■ **PROBLEM DESCRIPTION**: Without leaving out a single line, restate the entries below exactly.

■ **DATA FOR THE TASK**:
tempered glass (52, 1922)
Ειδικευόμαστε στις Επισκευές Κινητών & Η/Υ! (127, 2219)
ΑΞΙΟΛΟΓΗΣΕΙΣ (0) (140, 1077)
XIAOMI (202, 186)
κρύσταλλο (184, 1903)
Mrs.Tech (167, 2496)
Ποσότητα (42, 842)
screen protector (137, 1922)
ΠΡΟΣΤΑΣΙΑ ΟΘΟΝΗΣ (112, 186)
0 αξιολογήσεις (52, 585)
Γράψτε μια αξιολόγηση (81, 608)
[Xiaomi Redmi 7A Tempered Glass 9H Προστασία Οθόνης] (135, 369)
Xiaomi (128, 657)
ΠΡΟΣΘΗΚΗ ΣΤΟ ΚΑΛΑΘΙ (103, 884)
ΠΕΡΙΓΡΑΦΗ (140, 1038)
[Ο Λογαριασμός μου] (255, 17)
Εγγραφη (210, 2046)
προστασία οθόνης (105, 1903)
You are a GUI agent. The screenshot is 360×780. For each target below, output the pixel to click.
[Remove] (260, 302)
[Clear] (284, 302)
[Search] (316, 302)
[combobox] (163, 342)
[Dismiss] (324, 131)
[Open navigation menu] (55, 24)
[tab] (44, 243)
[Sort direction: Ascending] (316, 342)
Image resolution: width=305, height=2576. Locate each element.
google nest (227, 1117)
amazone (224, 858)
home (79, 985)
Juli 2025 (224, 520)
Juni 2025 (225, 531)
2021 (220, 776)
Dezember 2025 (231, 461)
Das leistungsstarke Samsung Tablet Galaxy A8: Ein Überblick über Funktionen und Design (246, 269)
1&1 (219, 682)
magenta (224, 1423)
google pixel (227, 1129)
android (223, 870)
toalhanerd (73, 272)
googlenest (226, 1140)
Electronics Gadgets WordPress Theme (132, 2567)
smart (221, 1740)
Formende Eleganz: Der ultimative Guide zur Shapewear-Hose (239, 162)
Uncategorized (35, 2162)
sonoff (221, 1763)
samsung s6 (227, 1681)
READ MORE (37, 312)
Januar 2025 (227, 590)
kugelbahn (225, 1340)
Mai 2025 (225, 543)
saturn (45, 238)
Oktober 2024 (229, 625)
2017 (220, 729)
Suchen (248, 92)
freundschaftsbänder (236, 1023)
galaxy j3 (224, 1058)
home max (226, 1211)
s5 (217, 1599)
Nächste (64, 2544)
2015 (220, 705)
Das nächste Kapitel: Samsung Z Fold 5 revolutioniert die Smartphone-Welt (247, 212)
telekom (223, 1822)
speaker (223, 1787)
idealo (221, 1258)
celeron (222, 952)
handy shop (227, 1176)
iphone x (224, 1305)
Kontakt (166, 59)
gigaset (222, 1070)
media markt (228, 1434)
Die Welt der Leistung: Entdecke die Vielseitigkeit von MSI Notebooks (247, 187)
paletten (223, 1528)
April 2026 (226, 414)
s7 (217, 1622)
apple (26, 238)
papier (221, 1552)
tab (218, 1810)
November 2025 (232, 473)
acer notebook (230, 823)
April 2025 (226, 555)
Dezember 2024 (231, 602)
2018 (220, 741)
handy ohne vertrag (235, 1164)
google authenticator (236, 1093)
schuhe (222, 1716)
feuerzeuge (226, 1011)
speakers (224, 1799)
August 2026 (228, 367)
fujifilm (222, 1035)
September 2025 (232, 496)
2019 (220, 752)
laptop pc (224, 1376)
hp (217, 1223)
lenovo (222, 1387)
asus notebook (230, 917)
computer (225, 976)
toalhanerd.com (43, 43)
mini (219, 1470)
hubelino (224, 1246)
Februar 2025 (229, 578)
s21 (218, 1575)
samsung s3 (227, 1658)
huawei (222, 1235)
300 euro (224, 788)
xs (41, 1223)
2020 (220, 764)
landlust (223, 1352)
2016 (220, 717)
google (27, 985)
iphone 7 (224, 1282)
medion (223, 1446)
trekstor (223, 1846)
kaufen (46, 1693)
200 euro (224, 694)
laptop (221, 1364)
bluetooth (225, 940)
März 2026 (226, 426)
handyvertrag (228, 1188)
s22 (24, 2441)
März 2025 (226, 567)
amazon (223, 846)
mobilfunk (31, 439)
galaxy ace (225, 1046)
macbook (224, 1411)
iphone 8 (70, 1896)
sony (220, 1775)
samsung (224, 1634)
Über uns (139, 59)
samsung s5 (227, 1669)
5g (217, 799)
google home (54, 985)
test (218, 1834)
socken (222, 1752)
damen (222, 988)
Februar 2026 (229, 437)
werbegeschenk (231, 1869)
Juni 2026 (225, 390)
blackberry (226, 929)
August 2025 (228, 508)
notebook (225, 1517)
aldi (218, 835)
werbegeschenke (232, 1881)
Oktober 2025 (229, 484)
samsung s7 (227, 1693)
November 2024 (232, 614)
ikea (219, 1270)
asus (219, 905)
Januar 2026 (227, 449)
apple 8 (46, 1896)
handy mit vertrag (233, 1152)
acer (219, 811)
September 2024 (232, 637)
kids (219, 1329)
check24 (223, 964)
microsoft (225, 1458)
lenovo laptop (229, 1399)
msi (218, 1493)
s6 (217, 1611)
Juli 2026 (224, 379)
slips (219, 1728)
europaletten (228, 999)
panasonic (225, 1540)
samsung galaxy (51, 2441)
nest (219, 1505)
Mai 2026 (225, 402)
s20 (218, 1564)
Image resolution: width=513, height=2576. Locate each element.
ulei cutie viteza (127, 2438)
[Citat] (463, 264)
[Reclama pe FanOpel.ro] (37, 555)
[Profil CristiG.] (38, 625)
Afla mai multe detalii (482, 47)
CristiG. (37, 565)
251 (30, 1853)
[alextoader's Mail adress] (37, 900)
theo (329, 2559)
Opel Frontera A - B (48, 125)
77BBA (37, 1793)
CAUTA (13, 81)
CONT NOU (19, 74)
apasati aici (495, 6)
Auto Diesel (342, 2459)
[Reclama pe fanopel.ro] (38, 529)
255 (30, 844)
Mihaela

■ **SOLUTION**:
tempered glass (52, 1922)
Ειδικευόμαστε στις Επισκευές Κινητών & Η/Υ! (127, 2219)
ΑΞΙΟΛΟΓΗΣΕΙΣ (0) (140, 1077)
XIAOMI (202, 186)
κρύσταλλο (184, 1903)
Mrs.Tech (167, 2496)
Ποσότητα (42, 842)
screen protector (137, 1922)
ΠΡΟΣΤΑΣΙΑ ΟΘΟΝΗΣ (112, 186)
0 αξιολογήσεις (52, 585)
Γράψτε μια αξιολόγηση (81, 608)
[Xiaomi Redmi 7A Tempered Glass 9H Προστασία Οθόνης] (135, 369)
Xiaomi (128, 657)
ΠΡΟΣΘΗΚΗ ΣΤΟ ΚΑΛΑΘΙ (103, 884)
ΠΕΡΙΓΡΑΦΗ (140, 1038)
[Ο Λογαριασμός μου] (255, 17)
Εγγραφη (210, 2046)
προστασία οθόνης (105, 1903)
You are a GUI agent. The screenshot is 360×780. For each target below, output the pixel to click.
[Remove] (260, 302)
[Clear] (284, 302)
[Search] (316, 302)
[combobox] (163, 342)
[Dismiss] (324, 131)
[Open navigation menu] (55, 24)
[tab] (44, 243)
[Sort direction: Ascending] (316, 342)
Image resolution: width=305, height=2576. Locate each element.
google nest (227, 1117)
amazone (224, 858)
home (79, 985)
Juli 2025 (224, 520)
Juni 2025 (225, 531)
2021 (220, 776)
Dezember 2025 (231, 461)
Das leistungsstarke Samsung Tablet Galaxy A8: Ein Überblick über Funktionen und Design (246, 269)
1&1 (219, 682)
magenta (224, 1423)
google pixel (227, 1129)
android (223, 870)
toalhanerd (73, 272)
googlenest (226, 1140)
Electronics Gadgets WordPress Theme (132, 2567)
smart (221, 1740)
Formende Eleganz: Der ultimative Guide zur Shapewear-Hose (239, 162)
Uncategorized (35, 2162)
sonoff (221, 1763)
samsung s6 (227, 1681)
READ MORE (37, 312)
Januar 2025 (227, 590)
kugelbahn (225, 1340)
Mai 2025 (225, 543)
saturn (45, 238)
Oktober 2024 (229, 625)
2017 (220, 729)
Suchen (248, 92)
freundschaftsbänder (236, 1023)
galaxy j3 (224, 1058)
home max (226, 1211)
s5 (217, 1599)
Nächste (64, 2544)
2015 (220, 705)
Das nächste Kapitel: Samsung Z Fold 5 revolutioniert die Smartphone-Welt (247, 212)
telekom (223, 1822)
speaker (223, 1787)
idealo (221, 1258)
celeron (222, 952)
handy shop (227, 1176)
iphone x (224, 1305)
Kontakt (166, 59)
gigaset (222, 1070)
media markt (228, 1434)
Die Welt der Leistung: Entdecke die Vielseitigkeit von MSI Notebooks (247, 187)
paletten (223, 1528)
April 2026 (226, 414)
s7 (217, 1622)
apple (26, 238)
papier (221, 1552)
tab (218, 1810)
November 2025 (232, 473)
acer notebook (230, 823)
April 2025 (226, 555)
Dezember 2024 (231, 602)
2018 (220, 741)
handy ohne vertrag (235, 1164)
google authenticator (236, 1093)
schuhe (222, 1716)
feuerzeuge (226, 1011)
speakers (224, 1799)
August 2026 (228, 367)
fujifilm (222, 1035)
September 2025 (232, 496)
2019 (220, 752)
laptop pc (224, 1376)
hp (217, 1223)
lenovo (222, 1387)
asus notebook (230, 917)
computer (225, 976)
toalhanerd.com (43, 43)
mini (219, 1470)
hubelino (224, 1246)
Februar 2025 (229, 578)
s21 (218, 1575)
samsung s3 (227, 1658)
huawei (222, 1235)
300 euro (224, 788)
xs (41, 1223)
2020 (220, 764)
landlust (223, 1352)
2016 (220, 717)
google (27, 985)
iphone 7 (224, 1282)
medion (223, 1446)
trekstor (223, 1846)
kaufen (46, 1693)
200 euro (224, 694)
laptop (221, 1364)
bluetooth (225, 940)
März 2026 (226, 426)
handyvertrag (228, 1188)
s22 (24, 2441)
März 2025 (226, 567)
amazon (223, 846)
mobilfunk (31, 439)
galaxy ace (225, 1046)
macbook (224, 1411)
iphone 8 (70, 1896)
sony (220, 1775)
samsung (224, 1634)
Über uns (139, 59)
samsung s5 (227, 1669)
5g (217, 799)
google home (54, 985)
test (218, 1834)
socken (222, 1752)
damen (222, 988)
Februar 2026 (229, 437)
werbegeschenk (231, 1869)
Juni 2026 (225, 390)
blackberry (226, 929)
August 2025 (228, 508)
notebook (225, 1517)
aldi (218, 835)
werbegeschenke (232, 1881)
Oktober 2025 (229, 484)
samsung s7 (227, 1693)
November 2024 (232, 614)
ikea (219, 1270)
asus (219, 905)
Januar 2026 (227, 449)
apple 8 (46, 1896)
handy mit vertrag (233, 1152)
acer (219, 811)
September 2024 (232, 637)
kids (219, 1329)
check24 (223, 964)
microsoft (225, 1458)
lenovo laptop (229, 1399)
msi (218, 1493)
s6 (217, 1611)
Juli 2026 (224, 379)
slips (219, 1728)
europaletten (228, 999)
panasonic (225, 1540)
samsung galaxy (51, 2441)
nest (219, 1505)
Mai 2026 (225, 402)
s20 (218, 1564)
Image resolution: width=513, height=2576. Locate each element.
ulei cutie viteza (127, 2438)
[Citat] (463, 264)
[Reclama pe FanOpel.ro] (37, 555)
[Profil CristiG.] (38, 625)
Afla mai multe detalii (482, 47)
CristiG. (37, 565)
251 (30, 1853)
[alextoader's Mail adress] (37, 900)
theo (329, 2559)
Opel Frontera A - B (48, 125)
77BBA (37, 1793)
CAUTA (13, 81)
CONT NOU (19, 74)
apasati aici (495, 6)
Auto Diesel (342, 2459)
[Reclama pe fanopel.ro] (38, 529)
255 (30, 844)
Mihaela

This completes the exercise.